First some good news! As a blemish heals, the inflamed area flattens, leaving behind a reddish spot. Though it may look like an acne scar, it’s actually a macule — the final stage of an acne lesion. Macules can last for up to six months, but don’t leave behind a permanent scar.

This is also the case for post-inflammatory hyperpigmentation, a darkening of the skin at the site of a healing acne lesion. Most prevalent in Asian, African-American and Latino populations, these spots can last up to 18 months — but can disappear more quickly with reduced sun exposure. Both macules and post-inflammatory hyperpigmentation are considered "pseudo-scarring" because they eventually disappear completely.

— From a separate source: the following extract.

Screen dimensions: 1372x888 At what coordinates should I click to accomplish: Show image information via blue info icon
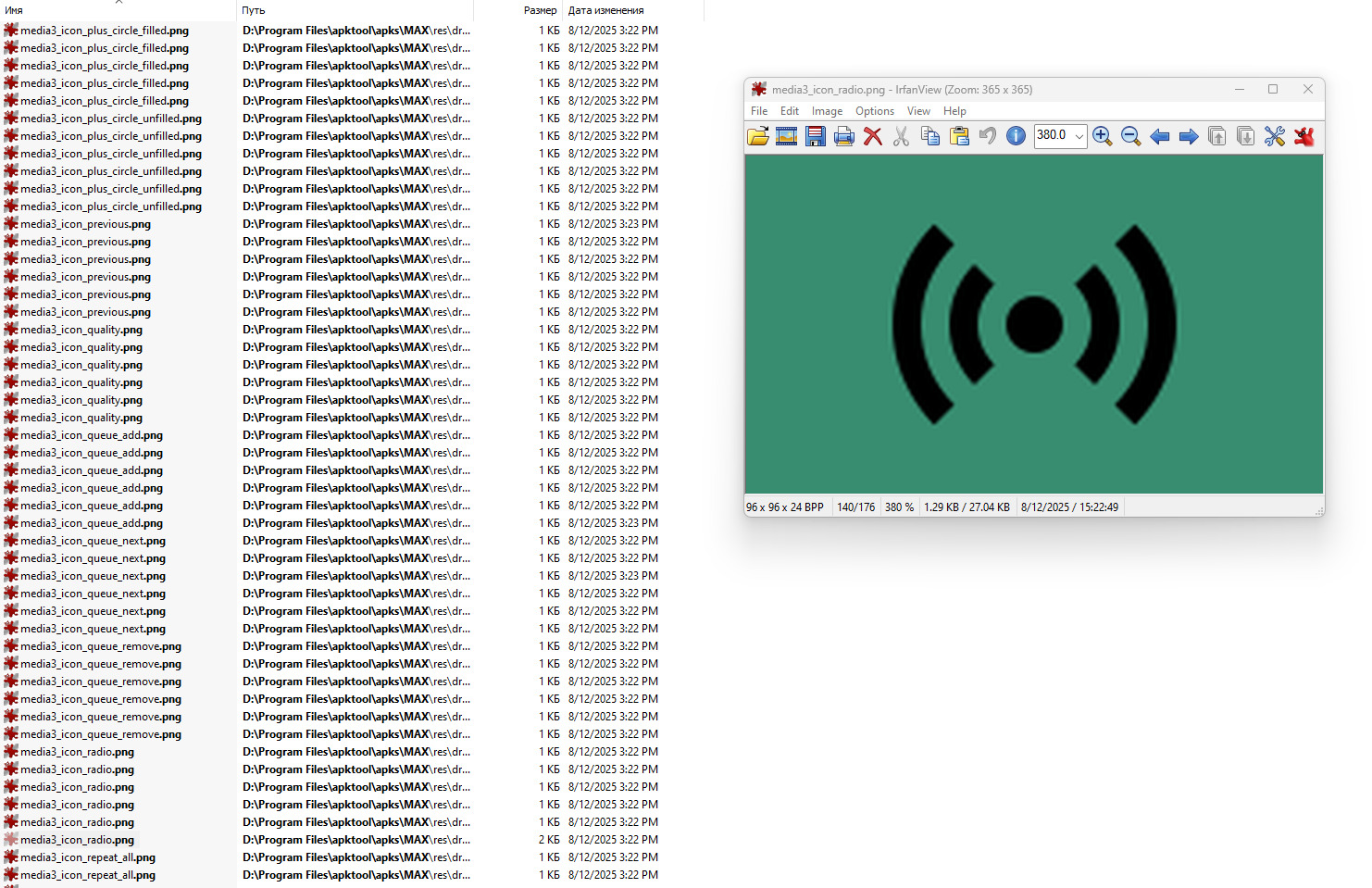[x=1016, y=136]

There are two kinds of scars that can be left behind by acne: acne scars caused by increased tissue formation, and acne scars caused by tissue loss. Scars caused by increased tissue formation, (keloid or hypertropic scars), are less common and appear to be hereditary. These scars are more common among Asian, African-American and Latino acne sufferers. Keloid scarring occurs when the skin cells respond by producing an excess of collagen, which forms into lumpy fibrous masses usually along the jaw line and on the back or chest. These acne scars appear firm and shiny, and can last for years.

Acne scars caused by tissue loss are much more common, and can take many different forms:


Soft Acne Scars have gentle, sloping rolled edges that merge with the surrounding skin. They are usually small, circular or linear in shape, and soft to the touch. 

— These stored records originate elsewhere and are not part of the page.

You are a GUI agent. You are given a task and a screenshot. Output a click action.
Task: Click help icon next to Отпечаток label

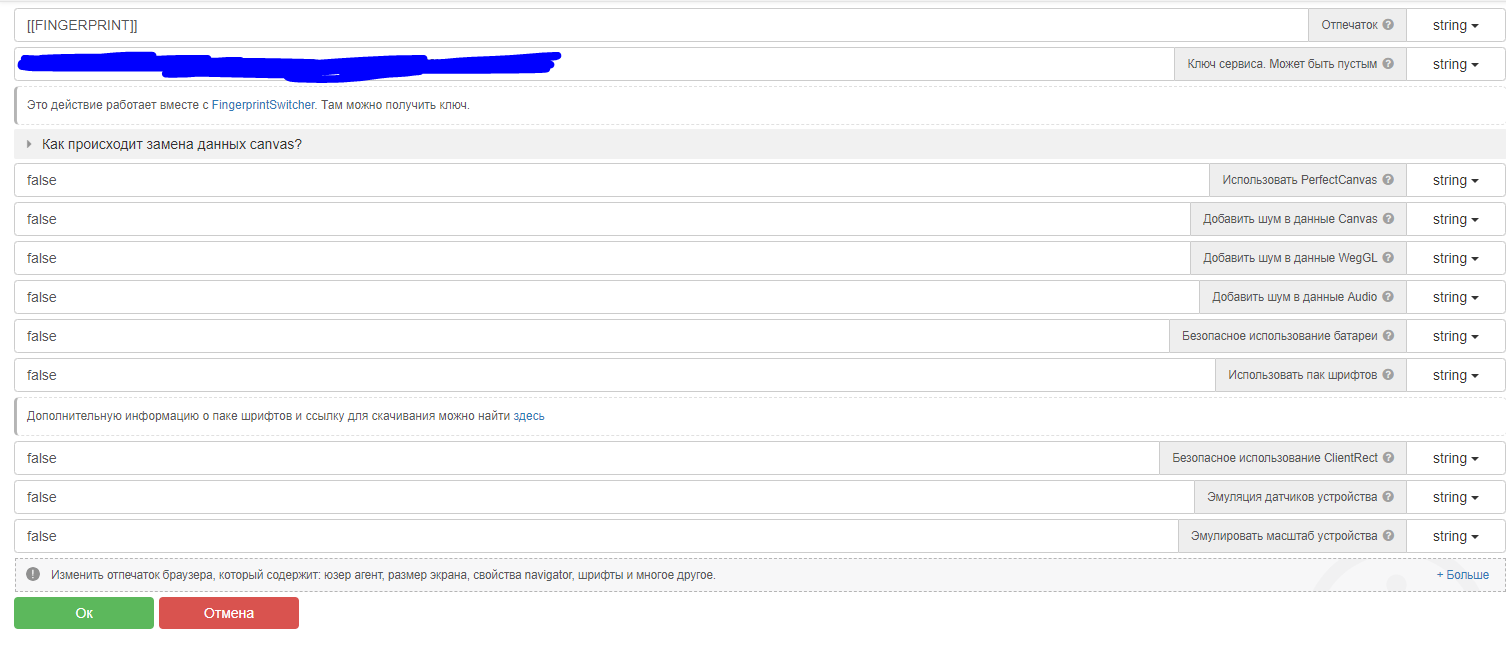click(1388, 25)
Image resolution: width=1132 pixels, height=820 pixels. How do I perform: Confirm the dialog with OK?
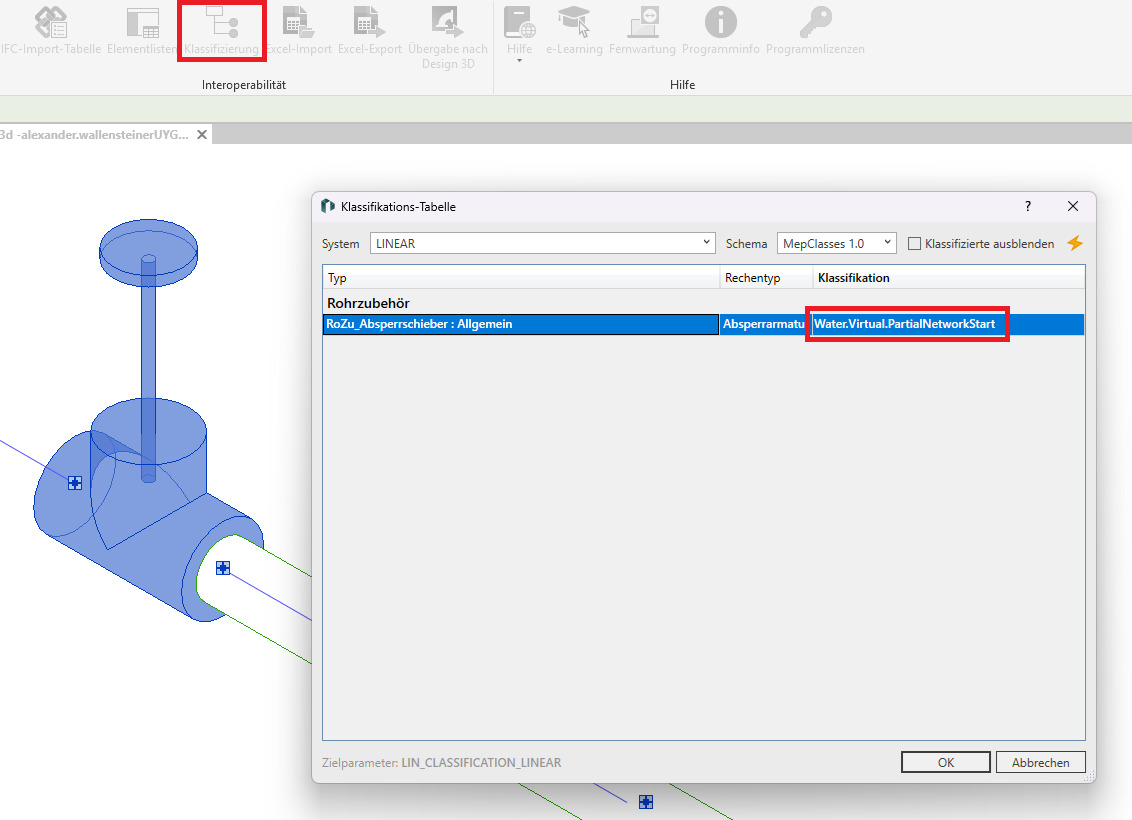tap(945, 762)
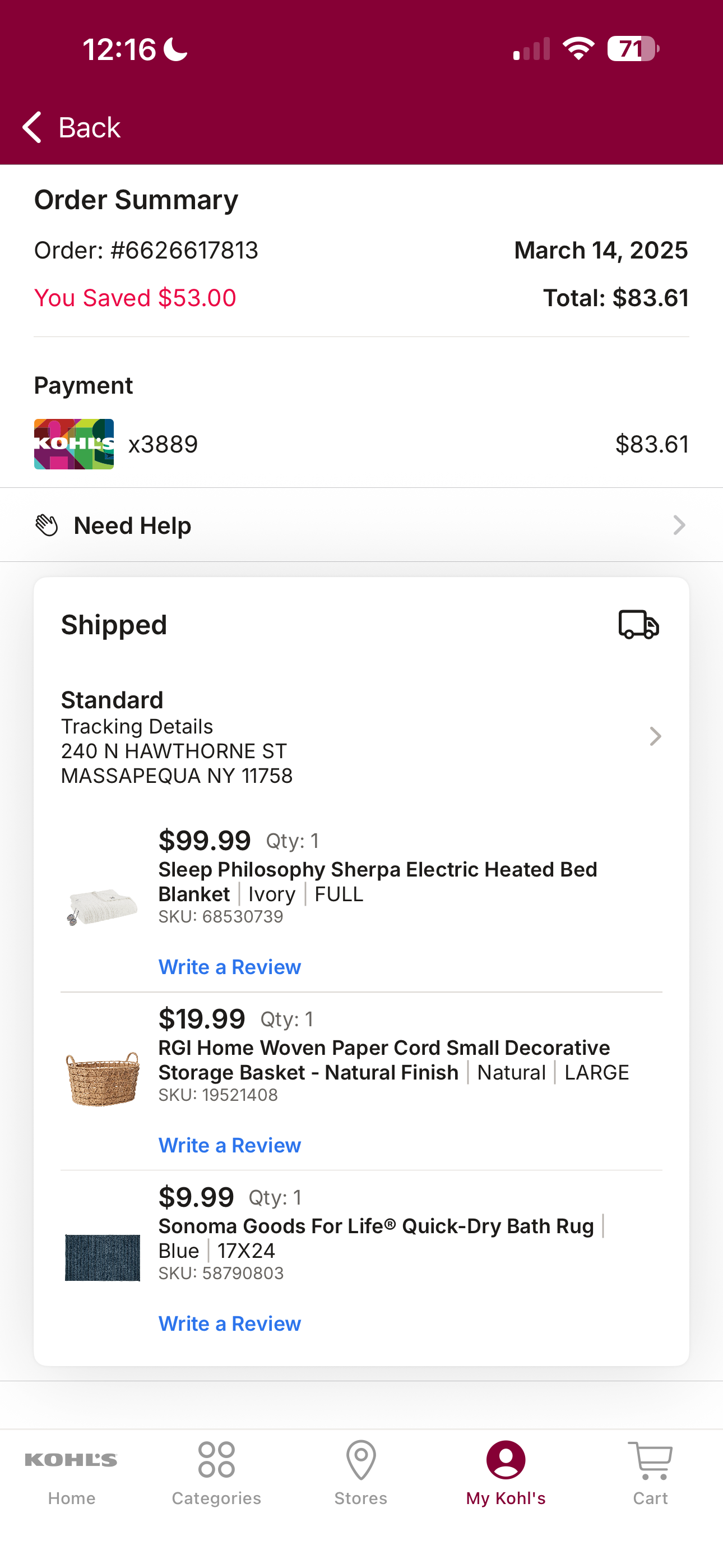Open the blue bath rug thumbnail
This screenshot has width=723, height=1568.
pyautogui.click(x=102, y=1257)
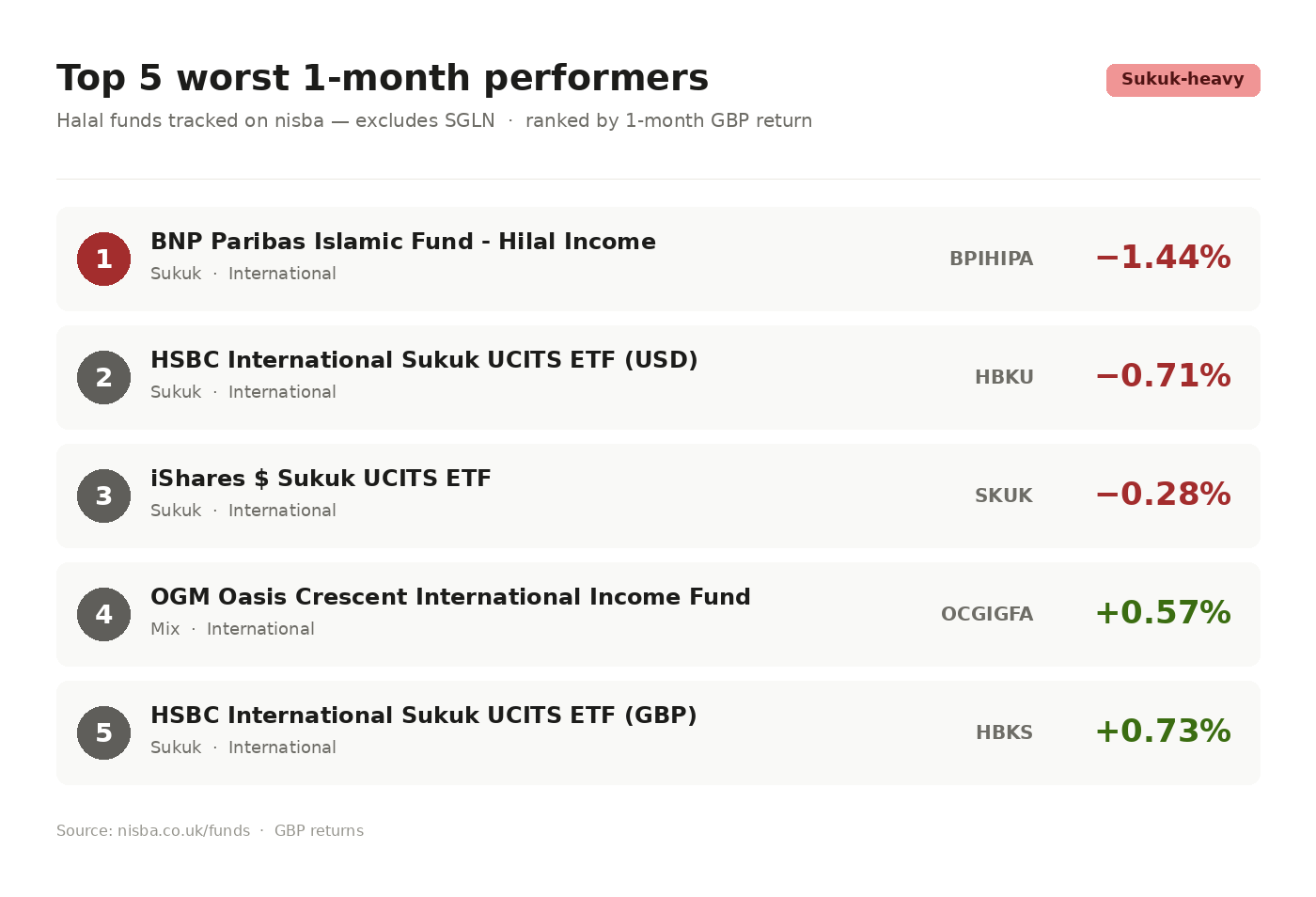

Ice-Pick Acne Scars. Usually found on the cheek, ice-pick scars are small but deep, with a jagged edge and steep sides. If they are soft to the touch, they can be improved by stretching the skin; hard ice-pick scars, however, are difficult to treat.

Depressed Fibrotic Acne Scars. Over time, ice-pick scars can evolve into depressed fibrotic scars which also have sharp edges and steep sides, but are larger and firm at the base.

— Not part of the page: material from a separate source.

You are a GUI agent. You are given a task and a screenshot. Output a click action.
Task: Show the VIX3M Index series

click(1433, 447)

Atrophic Macules, a form of acne scarring most common in Caucasians, Atrophic Macules are soft with a slightly wrinkled base. Blood vessels just below the surface of the scar can make them appear purplish at first, but this discoloration often fades over time to a pale ivory. Atrophic macules are usually small when they occur on the face, but can be a centimetre or larger in other places on the body.

 Follicular Macular Atrophy is more likely to occur on the chest or back. These small, soft white lesions resemble whiteheads that haven’t fully developed; they can last for months or even years.

Can my acne scars be managed?

The short answer is yes - acne scar solutions are available. Post-inflammatory hyperpigmentation and macules can be improved with bleaching agents while some superficial acne scarring can be treated with topical resurfacing treatments, like Retinol, which is available in many over-the-counter forms, as well as in prescription medications.

Other forms of scarring can be improved with microdermabrasion (a minimum of 6–8 treatments are usually required) or dermatologic surgery. It might not be possible to restore your skin to its pre-acne appearance — but if your scars have a significant effect on your emotional well-being, it’s definitely worth considering treatment. There are a number of different scar treatments available; consult your dermatologist to find out if your particular acne scarring can be improved and what the most effective treatments are.